What to do:
a) In the text on Varnish objects, what does the TTL measure?
b) Using the text on Varnish objects, answer yes or no to each statement and quote the words that decide it: (i) Objects in Varnish have inheritance, as in object-oriented programming. (ii) A URL serves as a unique identifier for an object. (iii) During the TTL, Varnish does not ask the backend for an update.
c) From the text on Varnish objects, write out the passage starting at "Varnish Objects" and ending at "in the response.".

Excerpt provided:
[Start of section]
Varnish Objects

Objects are things referenced by URL. pages, images, and so on - requests, cached items, clients, servers - these are all objects. Please note that a URL isn’t a unique identifier, as it’s possible to cache variants of a URL, such as by language, encoding, or the value of the ‘vary’ header set by the backend. Certainly, in many cases the cookies in the request can make it unique, as can the cookies in the response.

Objects in Varnish are not objects as in object-oriented - there’s no inheritance or behaviour assigned to them. They are data structures that can be accessed and modified by the sub-routines, which is where all the cache logic is implemented. It’s not possible to extend objects in Varnish, but you can set important built-in values, and you can arbitrarily set HTTP headers so it is possible to store state for use later in the same execution or to influence how Varnish behaves when a cached object is retrieved.

Some important definitions relating to objects in varnish include TTL, Grace, and Stale objects:

Time-to-live

The TTL is how long an object will be cached. Varnish won’t ask the backend for an update during this period.
[End of section]
Collected material:
[Start of section]
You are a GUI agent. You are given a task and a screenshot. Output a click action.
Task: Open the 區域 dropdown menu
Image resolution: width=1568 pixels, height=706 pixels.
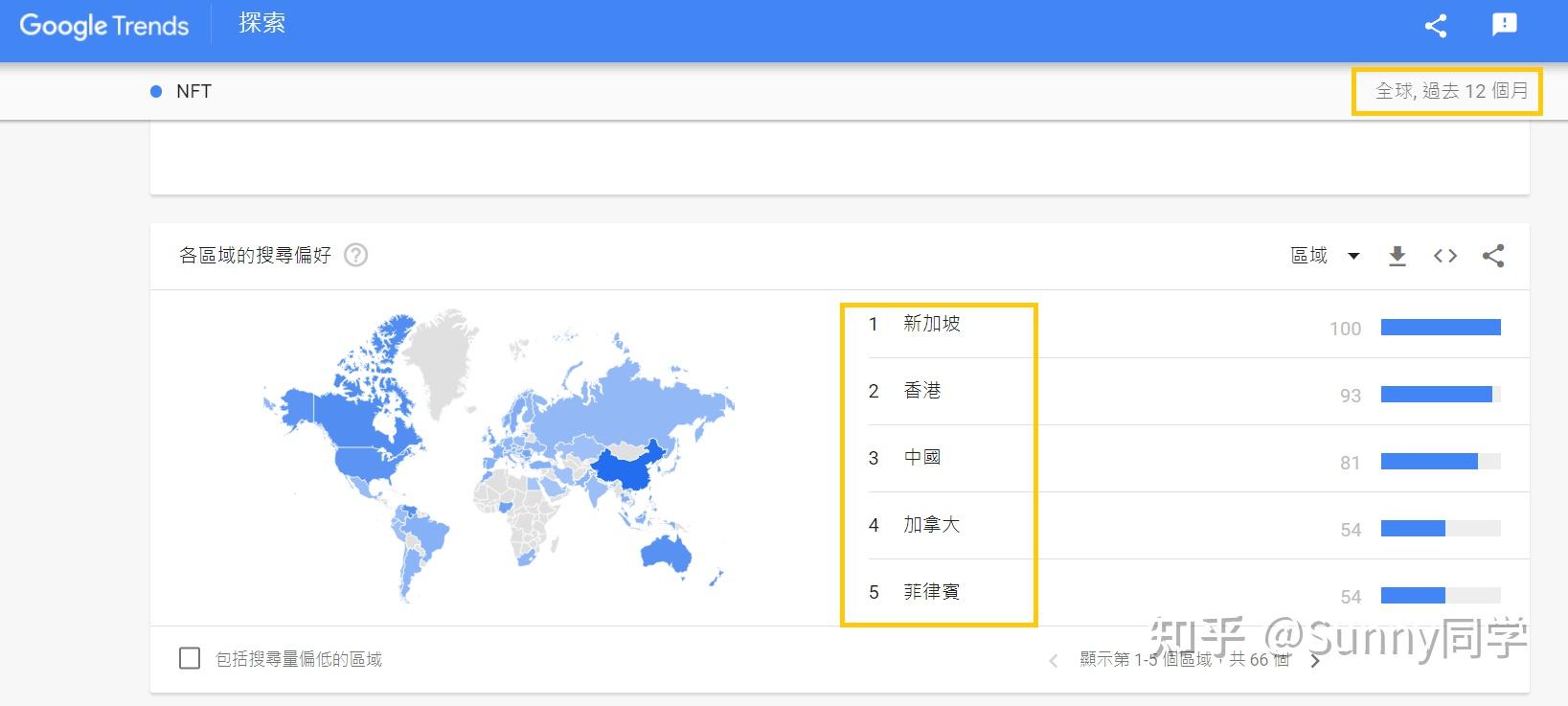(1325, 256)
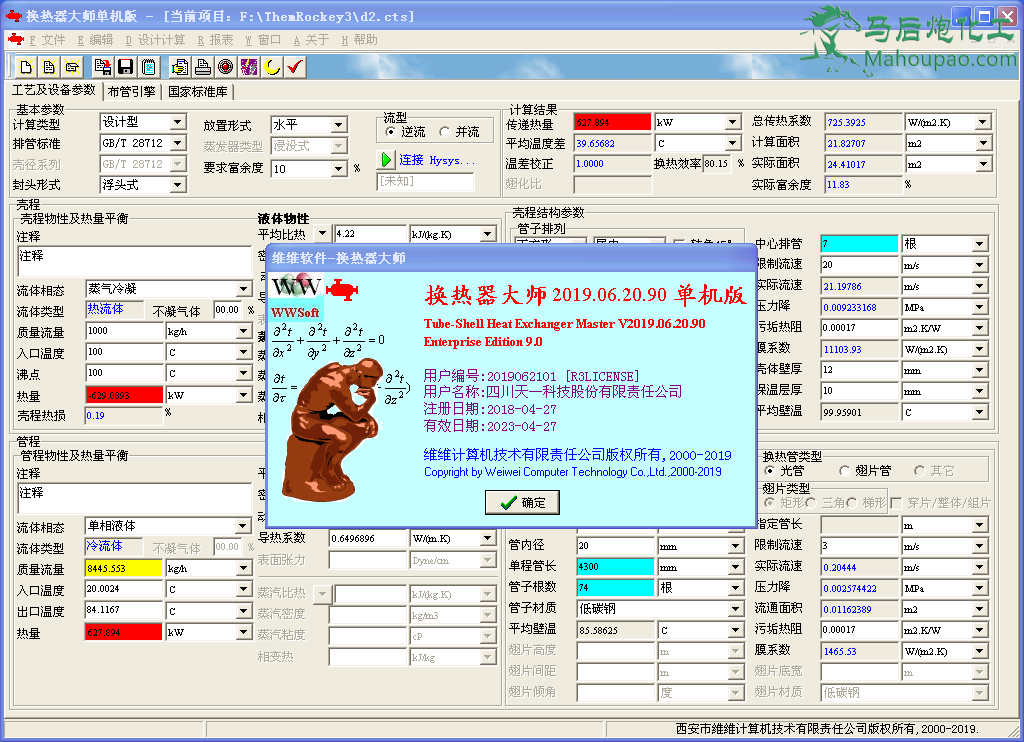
[End of section]
Answers provided:
a) The TTL is how long an object will be cached.

b)
(i) No: "there’s no inheritance or behaviour assigned to them"
(ii) No: "a URL isn’t a unique identifier"
(iii) Yes: "Varnish won’t ask the backend for an update during this period."

c)
Varnish Objects

Objects are things referenced by URL. pages, images, and so on - requests, cached items, clients, servers - these are all objects. Please note that a URL isn’t a unique identifier, as it’s possible to cache variants of a URL, such as by language, encoding, or the value of the ‘vary’ header set by the backend. Certainly, in many cases the cookies in the request can make it unique, as can the cookies in the response.